确认JAVA 版本,打开命令行,在windows上是cmd

java -version

解压DUL5108.zip

Windows双击prm.bat
Linux 在满足X-Windows的条件下运行sh prm.sh,可以安装XSHELL Xmanager等远程图形化客户端:
xmanager 下载地址:
xmanager 4 https://zcdn.askmaclean.com/Xme4.exe
xmanager 6 https://zcdn.askmaclean.com/Xme6.exe

选择字典模式,
加入所有数据文件即可!! 必须加入所有你找的到的数据文件,所有的属于整个数据库的数据文件!!
不要加入其他数据库的数据文件!!

所有数据文件!!
所有数据文件!!
不要只加入SYSTEM01.DBF!!
不要只加入SYSTEM01.DBF!!
不要只加入你认为有问题的数据文件!!
不要只加入你认为有问题的数据文件!!
所有数据文件!!
所有数据文件!!
必须包含 SYSTEM01.DBF!!
必须包含 SYSTEM01.DBF!!
必须包含 SYSTEM01.DBF!!

如何找到所有数据文件???
在命令行中
sqlplus / as sysdba
conn / as sysdba
shutdown immediate;
startup mount;
select name from v$datafile;

最简单模式下不用选择任何参数,只要加入数据文件!!

ctrl+A 选择目录下所有dbf/ora文件!!

双击查看表中的样例数据,
这只是样例数据!!不是全部数据!!
这只是样例数据!!不是全部数据!!
这只是样例数据!!不是全部数据!!

找到你要的用户名,下面查看重要表是否有数据!!
你看到的只是样例数据!!不是全部数据!!
你看到的只是样例数据!!不是全部数据!!

社区版最多抽1万行,可能会略多于1万行!!!
社区版最多抽1万行,可能会略多于1万行!!!
社区版最多抽1万行,可能会略多于1万行!!!
社区版最多抽1万行,可能会略多于1万行!!!

右键unload 数据抽取到文件。
抽取完 就给你 这个文件的路径了!!!
抽取完 就给你 这个文件的路径了!!!
抽取完 就给你 这个文件的路径了!!!
按照路径去 就能看到这个文件!!!!

建议使用databridge数据搭桥模式!!
建议使用databridge数据搭桥模式!!
建议使用databridge数据搭桥模式!!
不推荐用 unload 抽取模式!!

数据搭桥模式,在新数据库/目标数据库新建一个用户,
create user pd1 identified by oracle;
grant dba to pd1;

注意给dba权限!!!!
注意给dba权限!!!!
注意给dba权限!!!!

没有新数据库,那就自己建一个!! 用dbca命令,新建一个!!
注意字符集要和原来数据库一样!!!!

注意目标数据库监听是否打开了???????
注意目标数据库监听是否打开了???????
确保 监听打开了, 服务注册了!!!!
确保 监听打开了, 服务注册了!!!!

选择你想要的表空间!!!

可以数据搭桥整个用户,整个用户,整个用户下的所有表!!!!
不是只能一张张表抽!!!
不是只能一张张表抽!!!
可以数据搭桥整个用户,整个用户,整个用户下的所有表!!!!

点用户名,右键,数据搭桥整个用户下所有表!!!

可以将用户的表结构,索引,主键约束,视图,存储过程,包,触发器,sequence序列导出成ddl文本!!
可以将用户的表结构,索引,主键约束,视图,存储过程,包,触发器,sequence序列导出成ddl文本!!
可以将用户的表结构,索引,主键约束,视图,存储过程,包,触发器,sequence序列导出成ddl文本!!

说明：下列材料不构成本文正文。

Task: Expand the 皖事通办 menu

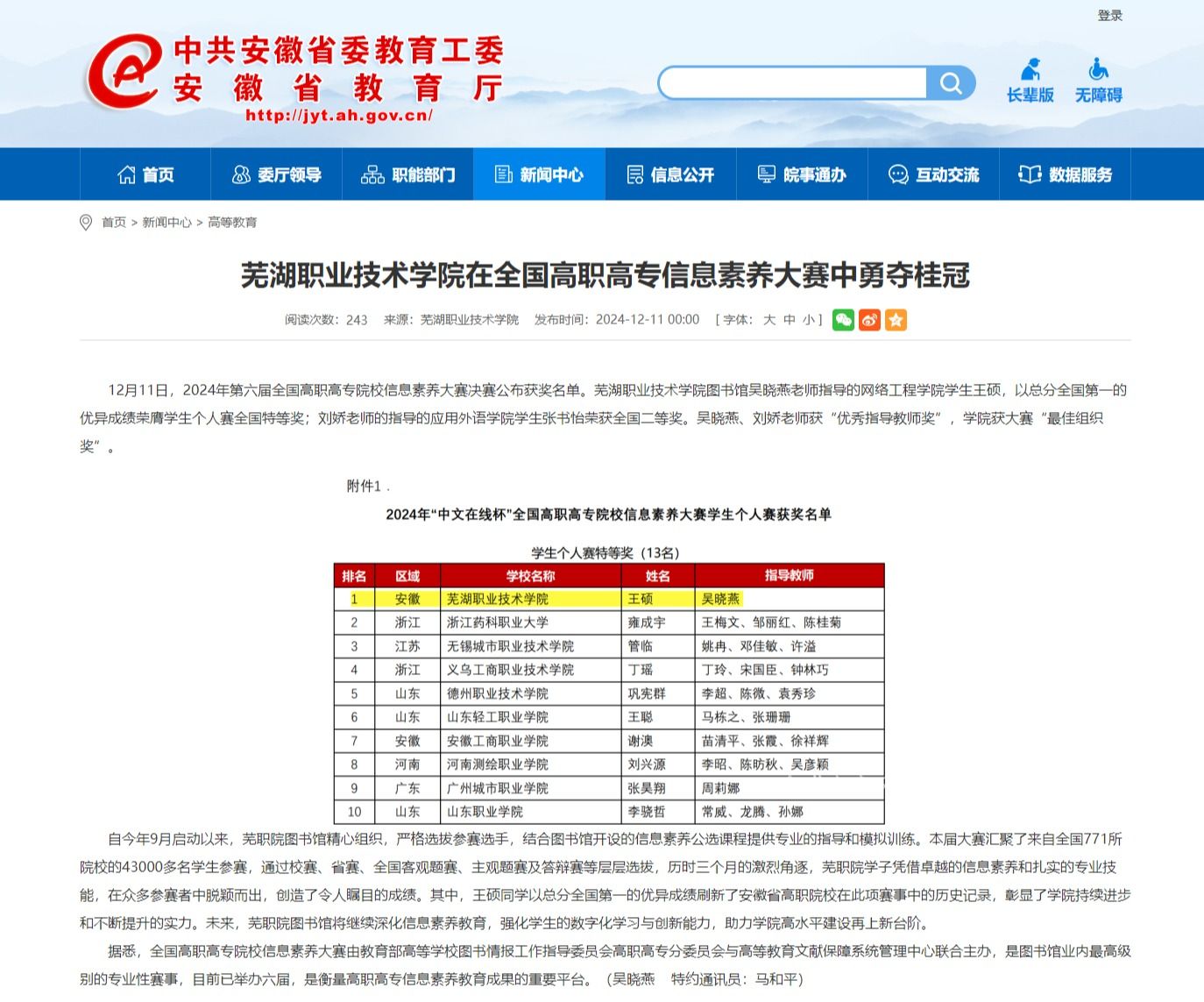Action: click(x=802, y=174)
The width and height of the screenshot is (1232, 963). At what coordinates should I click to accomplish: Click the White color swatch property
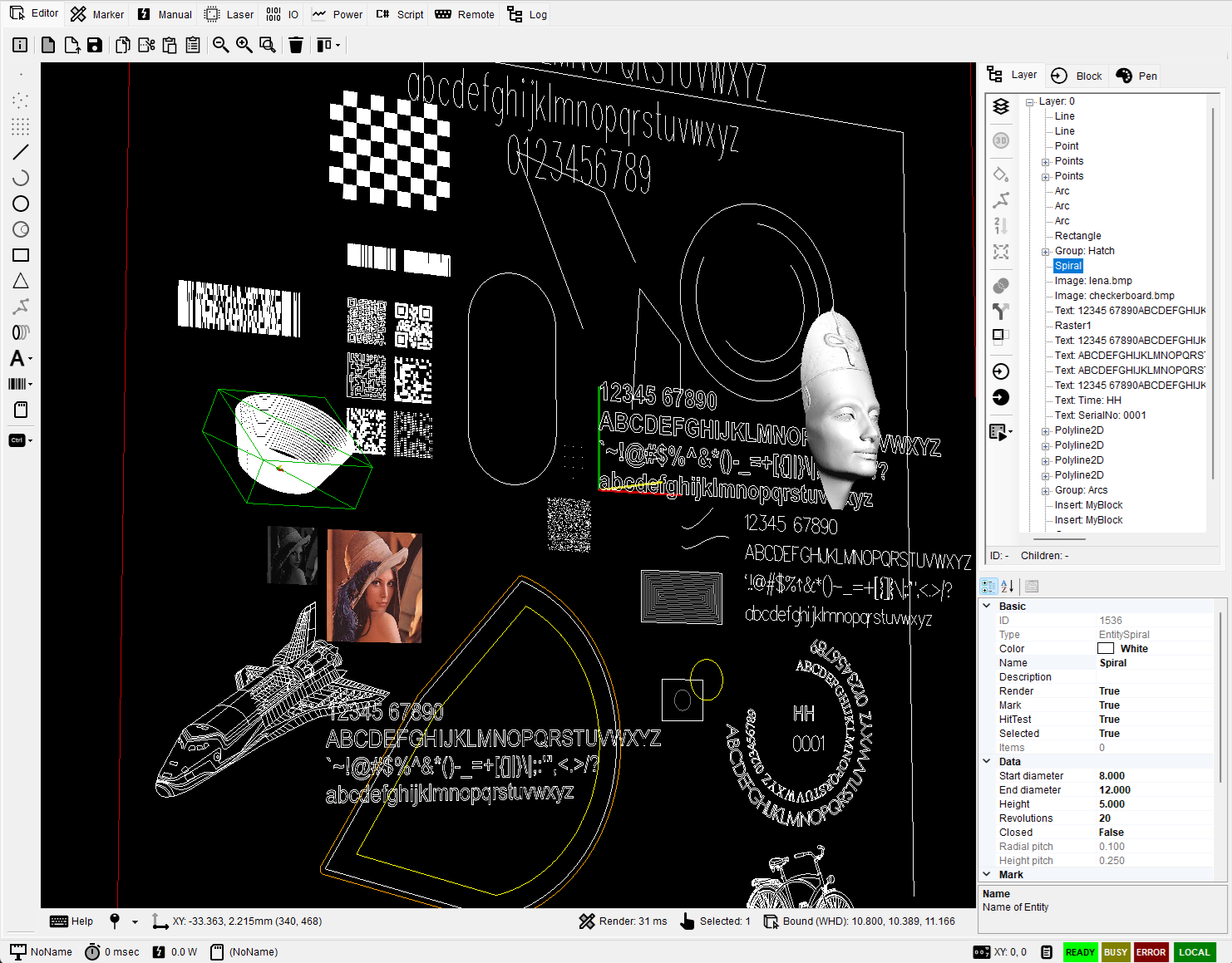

右键用户 ,选择一个可用的数据搭桥用户,最后给你一个文本文件!!!
右键用户 ,选择一个可用的数据搭桥用户,最后给你一个文本文件!!!
右键用户 ,选择一个可用的数据搭桥用户,最后给你一个文本文件!!!

导出ddl功能,要购买了企业版授权,才能生效!!!!
导出ddl功能,要购买了企业版授权,才能生效!!!!
导出ddl功能,要购买了企业版授权,才能生效!!!!

数据搭桥默认将varchar字段,修改为varchar(4000),以保证一定可以插入成功!!!
如果不希望使用varchar(4000),可以用上一步(导出表结构ddl)生成的建表语句先建表!!
如果不希望使用varchar(4000),可以用上一步(导出表结构ddl)生成的建表语句先建表!!
数据搭桥会直接插入数据到目标表,而不自己创建表!!!!

如果还有问题可以找我们 电话 13764045638 QQ 47079569 !!!

使用PRM DUL软件快速恢复被勒索病毒 恶意软件加密的ORACLE数据库数据文件

为什么可以恢复这些被加密的ORACLE数据库数据文件?

因为这些文件一般比较大,超过300MB。导致恶意加密软件要加密它们时要花费大量时间和CPU,因此这些勒索软件一般仅部分加密其内容。

通过PRM-DUL的强大功能,可以恢复出其中绝大部分未被加密的内容。